Müslüman cemaatinin sözcüsü konuşmayı açtı…
Çok güzel bir konuşması oldu, sonunda dedi ki;
“Bir gülü barış için bu anıta koymak istiyorum”
Ardından Yahudi arkadaş aldı sözü!

Hep derim…
Yok Tayyipistan değil Türkiye Cumhuriyeti ve Israil devleti…
Coğrafyamızda bir çıban…
İki farklı toplum iki farklı kültür, anlayış…
AMA…
TE-ME-LIN-DE
Musevilik VE Müslümanlık bırak şimdi İbrani dini anlayışını bir tarafa…
İki din o kadar birbirine yakın ki, o kadar olur…
En basitinden…
Sünnet veya domuz eti mesela, YINE Musevilikten doğan Hristiyanlık…
BAK…
Anlayış açısından Müslümanlık ve Hristiyanlık birbirine “uzak”
Musevilik ise aradaki bu farkı kapatıyor.

Kin değil…
Nefret değil…
Yakışmaz biz Müslümanlara, yakışmaz hiçbir Hak dinine…
Yaratan bir…
Geldiğimiz VE gideceğimiz yer bir!

Unuttum bak…
Münih, Dachau…
Yıllar öncesiydi, gittik. Götürdüm çocukları…
Yazmış anlatmışımdır, gir bak arşivlerime.

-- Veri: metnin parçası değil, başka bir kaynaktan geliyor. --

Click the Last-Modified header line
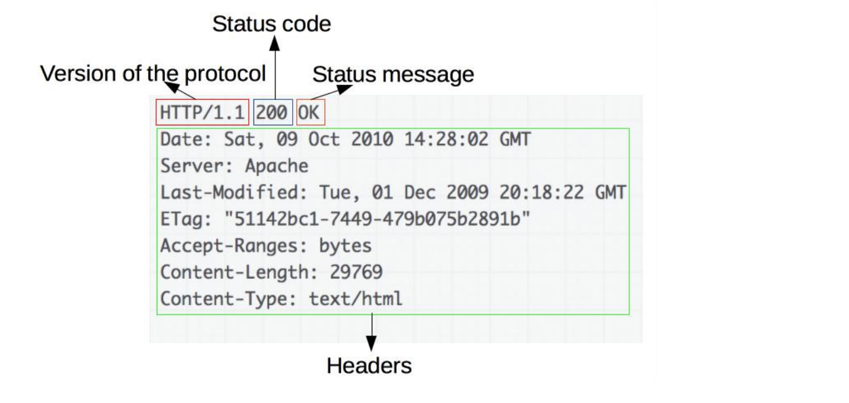This screenshot has width=849, height=403. pyautogui.click(x=393, y=193)
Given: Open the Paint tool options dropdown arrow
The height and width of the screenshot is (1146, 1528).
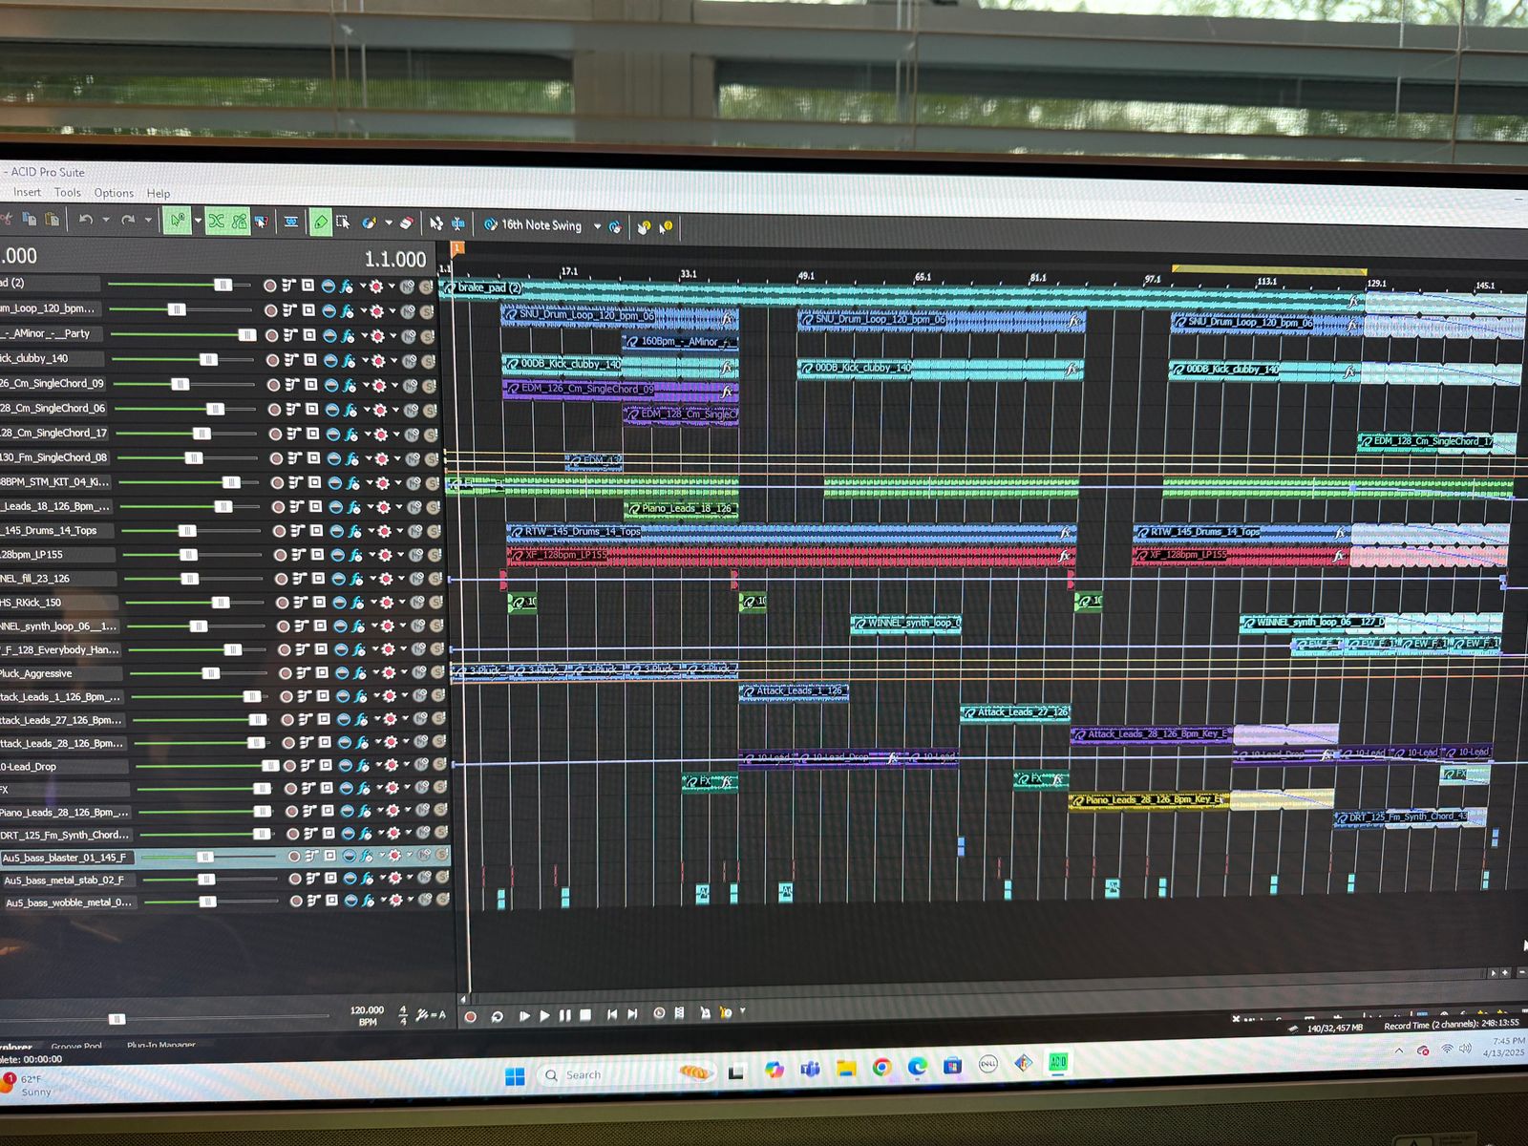Looking at the screenshot, I should (388, 223).
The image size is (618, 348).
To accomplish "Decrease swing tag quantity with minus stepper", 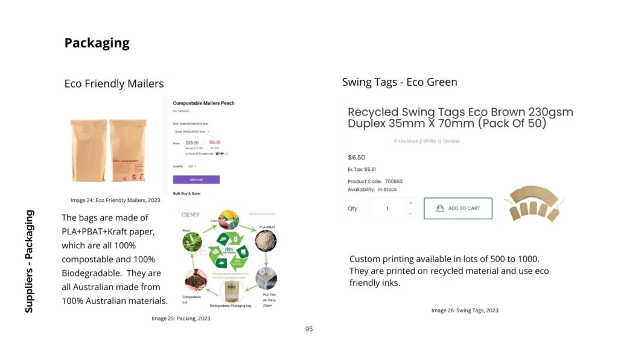I will point(410,213).
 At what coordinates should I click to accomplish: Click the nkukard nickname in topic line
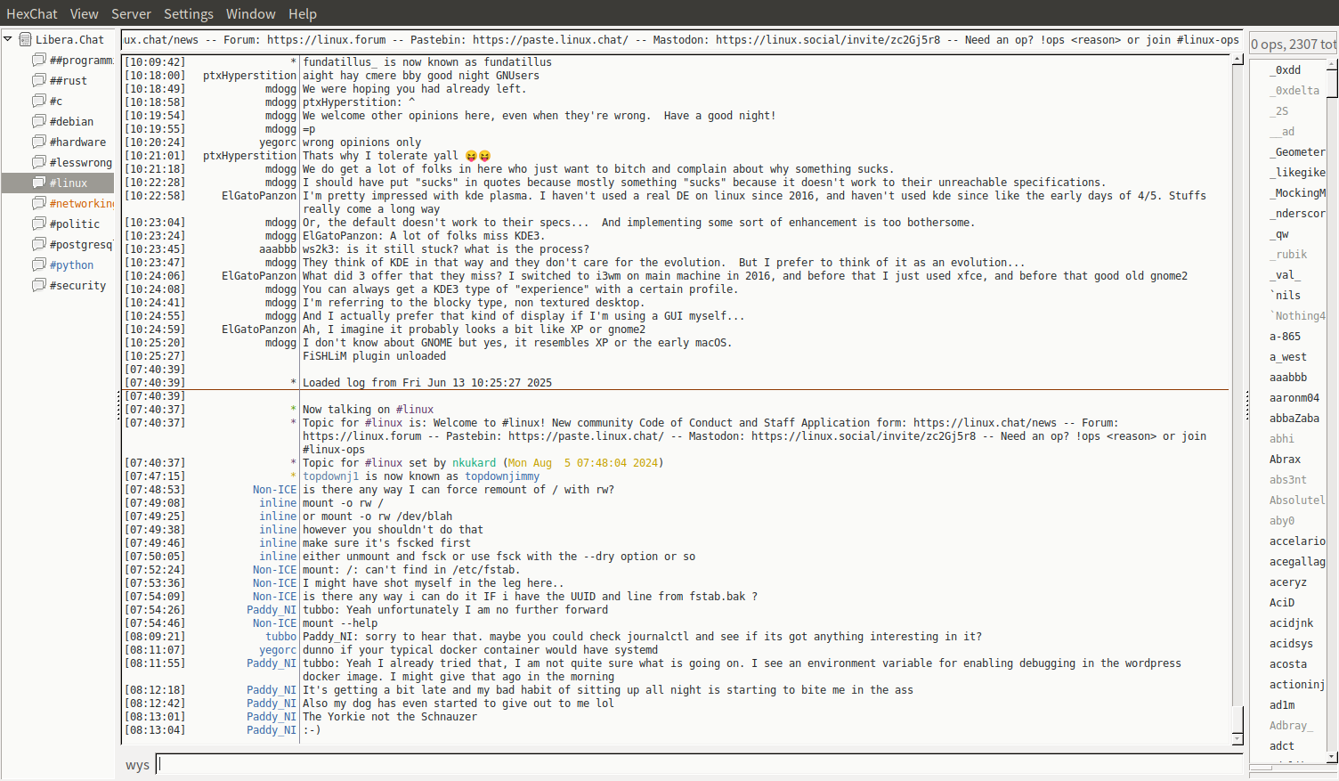point(474,463)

O kadar şaşırdım ki okuyunca Türk ismini…
NAZI…
Ayrım yapmaz, kin, nefret ayrım yapmaz…
YOBAZ…
Herkes eşittir, uymayan O görüşe, O düşünceye herkes düşman…
Allah var Allah…
Ana, baba gibi, hangi kardeş değilse tek yumurta ikizi benziyor birbirine?
Ana – baba, ata…
Bağlıyor kardeşi birbirine, düşün bak…
Bir an otur düşün…
TOPRAK…
Anaların anası, babaların babası…
ANA – DOLU, anne gibi dopdolu!

Anlıyor musun beni?
Hayata, yaşama bakış şeklimi???

Perişanları oynuyorum…
Pasaklı karı gibi, üst baş, saç sakal…
Bir bıcı bıcı, bir çeki düzen vereyim kendime!